An Introduction to Image Processing with
Python
Astronomical Laboratory 29:137, Fall 2013
by Philip Kaaret
Introduction
In order to gain a deeper understanding of how astronomical images
are processed, we will be writing our own software to do the
processing. To minimize the effort in doing this, we will use
the computer language Python. Python is an
interactive and extensible programming language. It
has extensions to load images from FITS files, process images using
compact code without loops, and display images on the screen.
During this week's lab, you will become familiar with the basics of
python and some of the particulars about handling images in python.

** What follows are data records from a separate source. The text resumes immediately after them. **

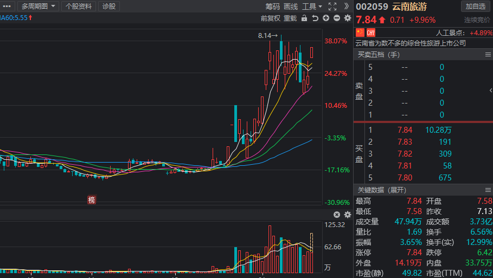Open volume indicator settings gear
Screen dimensions: 493x278
click(x=348, y=215)
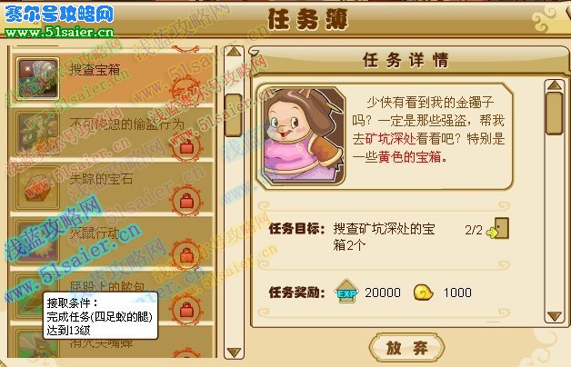Click the lock icon on 灭鼠行动 quest
The image size is (571, 367).
click(186, 254)
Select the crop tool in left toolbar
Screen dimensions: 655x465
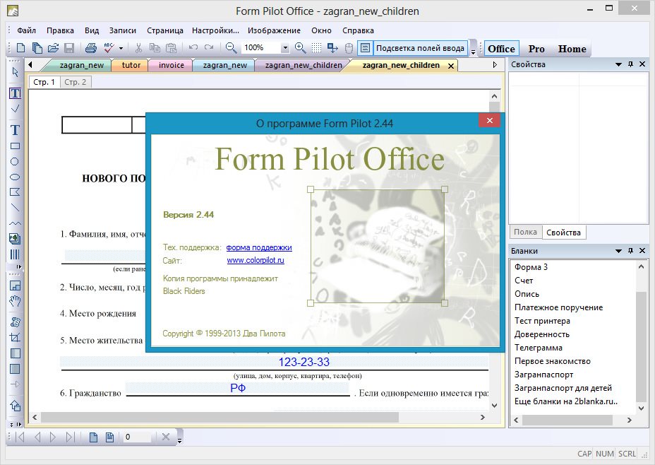(x=15, y=338)
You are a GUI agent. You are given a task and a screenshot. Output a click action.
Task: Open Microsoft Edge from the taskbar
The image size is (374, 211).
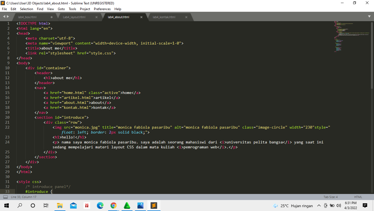pyautogui.click(x=100, y=206)
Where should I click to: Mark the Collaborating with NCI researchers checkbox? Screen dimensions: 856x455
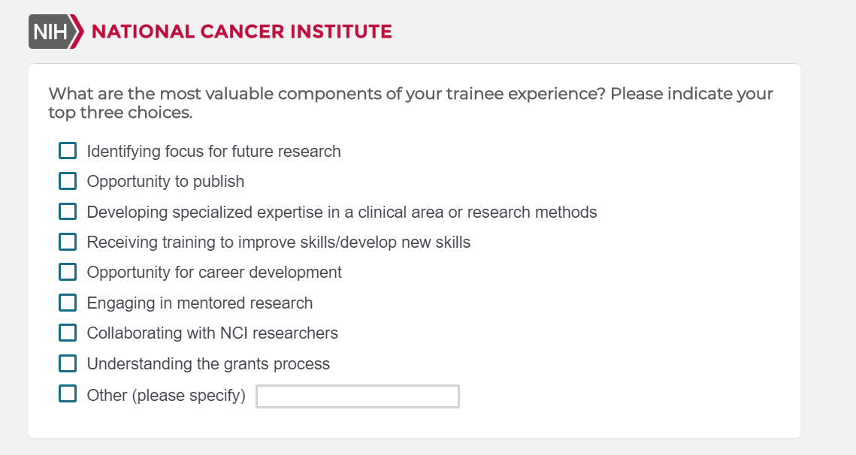click(x=68, y=333)
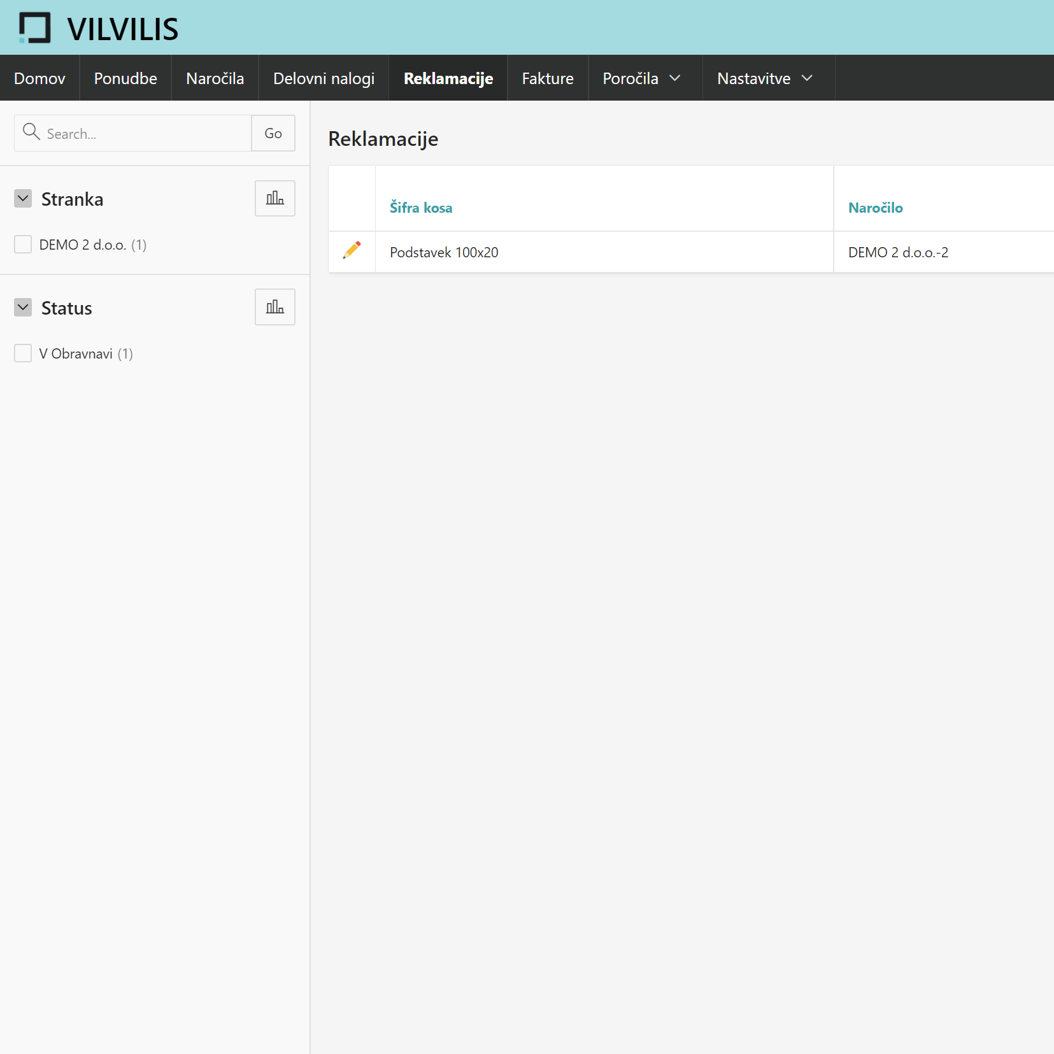The height and width of the screenshot is (1054, 1054).
Task: Open the Status chart icon
Action: (274, 308)
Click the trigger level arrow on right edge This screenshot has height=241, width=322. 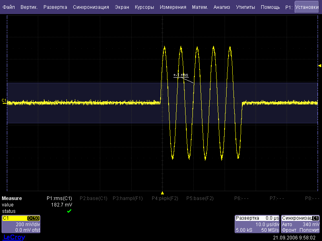(x=320, y=65)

Python is free software. So, if you want to work on learning
python outside of class, you can obtain it via the links on the
class web page. Note that we will use Python 2.7 and not
Python 3 (this is because matplotlib only recently added Python 3
support). We will use a number of python packages to process
images (as numerical arrays), read FITS files, and display
data. Anaconda includes python and the other needed
packages. If you use straight python (e.g. under Linux), you
will need to install these packages separately (which is very easy
for distributions like Ubuntu). As a reminder, when we start
using telescopes on the roof and elsewhere for astronomical
observations and measurements, each lab team will need to have the
software installed on a laptop computer. It would be good to
identify a (windows) laptop in the next few days, install the
software, and try it out.
First example program - reading and plotting an image
To get started with python, let's look at a simple program to read
in an image in FITS format and plot it on the screen. The
program is here: showimage.py. You
should download the program and then load it into a text editor of
your choice.
The first line is a comment about what the program does. It is
good practice to liberally comment your code.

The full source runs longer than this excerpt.